The prior art is replete with suggestions for methods for preparing articles which comprise thermosetting resins and inorganic particulate materials. Many techniques have been developed for controlling the physical properties of such articles depending on the anticipated end-use. Molded articles comprising resins and inorganic particulates have been utilized as abrasive articles such as grinding wheels, segments and discs, polishing or finishing tools which may be in the shape of wheels and discs, and honing tools.
Articles comprising resins and inorganic particulates also may be formed in shapes which are suitable for use as molds for casting various materials including plastic and metal castings. Such articles also can be prepared containing controlled and graded pore sizes, and such articles are useful as filter elements.
Accordingly, although the emphasis of this disclosure, particularly from the standpoint of best modes presently known to the inventor, is on abrasive articles, there is no intention or reason to limit the specific end use of the novel articles of this invention.
Abrasive articles such as grinding wheels are commonly produced by ramming discrete abrasive particles or grit in a suitable mold together with a ceramic material which is subsequently fused at a very high temperature to bond such particles together. These generally are referred to as ceramic or vitreous grinding wheels.
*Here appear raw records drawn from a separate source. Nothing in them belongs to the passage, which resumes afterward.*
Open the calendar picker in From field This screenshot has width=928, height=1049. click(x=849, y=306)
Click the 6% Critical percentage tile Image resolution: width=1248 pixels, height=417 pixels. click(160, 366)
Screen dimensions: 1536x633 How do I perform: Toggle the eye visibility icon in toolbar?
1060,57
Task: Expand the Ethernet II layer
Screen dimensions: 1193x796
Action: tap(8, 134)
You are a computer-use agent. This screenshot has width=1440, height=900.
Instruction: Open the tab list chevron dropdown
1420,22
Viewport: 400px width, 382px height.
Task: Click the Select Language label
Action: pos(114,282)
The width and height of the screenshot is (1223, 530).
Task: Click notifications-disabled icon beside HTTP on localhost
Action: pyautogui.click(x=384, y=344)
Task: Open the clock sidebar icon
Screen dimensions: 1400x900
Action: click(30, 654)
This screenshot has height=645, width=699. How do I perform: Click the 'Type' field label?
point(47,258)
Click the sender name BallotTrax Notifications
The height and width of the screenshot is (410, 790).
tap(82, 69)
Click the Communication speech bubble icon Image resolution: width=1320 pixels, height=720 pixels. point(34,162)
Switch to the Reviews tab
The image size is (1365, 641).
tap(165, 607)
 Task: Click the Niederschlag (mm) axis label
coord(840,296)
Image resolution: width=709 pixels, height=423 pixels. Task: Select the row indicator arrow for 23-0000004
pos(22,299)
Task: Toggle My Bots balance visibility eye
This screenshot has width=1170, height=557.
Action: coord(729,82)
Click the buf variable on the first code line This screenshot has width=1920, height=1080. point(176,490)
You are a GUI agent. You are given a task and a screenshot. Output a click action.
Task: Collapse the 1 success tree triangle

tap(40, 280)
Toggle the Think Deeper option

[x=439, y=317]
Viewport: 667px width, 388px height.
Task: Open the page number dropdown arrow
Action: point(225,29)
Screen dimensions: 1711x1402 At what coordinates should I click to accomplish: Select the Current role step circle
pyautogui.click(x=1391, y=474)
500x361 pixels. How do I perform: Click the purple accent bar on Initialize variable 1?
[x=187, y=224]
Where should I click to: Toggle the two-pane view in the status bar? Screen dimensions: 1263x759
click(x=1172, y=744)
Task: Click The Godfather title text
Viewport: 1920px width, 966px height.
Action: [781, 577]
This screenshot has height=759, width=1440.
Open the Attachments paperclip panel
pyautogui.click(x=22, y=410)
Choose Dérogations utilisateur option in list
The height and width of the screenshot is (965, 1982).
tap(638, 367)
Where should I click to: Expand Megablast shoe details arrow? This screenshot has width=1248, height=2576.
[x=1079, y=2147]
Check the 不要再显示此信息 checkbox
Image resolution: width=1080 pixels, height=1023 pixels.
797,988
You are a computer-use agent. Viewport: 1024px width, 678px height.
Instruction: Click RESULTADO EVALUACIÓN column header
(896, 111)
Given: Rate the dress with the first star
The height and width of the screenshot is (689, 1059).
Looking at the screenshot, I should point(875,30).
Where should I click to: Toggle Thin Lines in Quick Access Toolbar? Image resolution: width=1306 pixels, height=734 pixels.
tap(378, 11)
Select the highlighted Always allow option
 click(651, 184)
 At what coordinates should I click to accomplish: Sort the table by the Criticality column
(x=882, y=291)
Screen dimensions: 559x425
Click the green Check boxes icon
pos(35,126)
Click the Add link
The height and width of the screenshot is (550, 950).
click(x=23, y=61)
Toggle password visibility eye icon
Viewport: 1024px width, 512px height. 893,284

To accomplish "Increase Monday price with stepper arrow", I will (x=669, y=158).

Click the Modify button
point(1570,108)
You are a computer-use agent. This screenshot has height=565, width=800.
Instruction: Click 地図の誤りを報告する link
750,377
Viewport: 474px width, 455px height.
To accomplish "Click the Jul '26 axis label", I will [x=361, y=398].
Grinding wheels so produced are often fragile, out of balance and non-uniform in density of abrasive grain. When resin bonding agents have been employed in the formation of grinding wheels (generally referred to as resinoid wheels), many of the same problems have been encountered, and the bond to the abrasive grains has been imperfect and flawed, with voids caused by entrapped air and absorbed moisture, and physical stresses in the cured resin binder resulting in weaker retention of the grains under conditions of use.
Foamed resins also have been employed in the preparation of abrasive articles which evince certain practical advantages, but nevertheless have the unavoidable concommitant of reducing the abrasive grain density and hence the number of cutting points at the working face of the tool. As abrasive machining has grown in industrial importance, the demand has increased for abrasive tools, and especially grinding wheels, which are capable of extremely rapid cutting action while still maintaining a true tool profile to ensure dimensionally accurate geometry of the work surface.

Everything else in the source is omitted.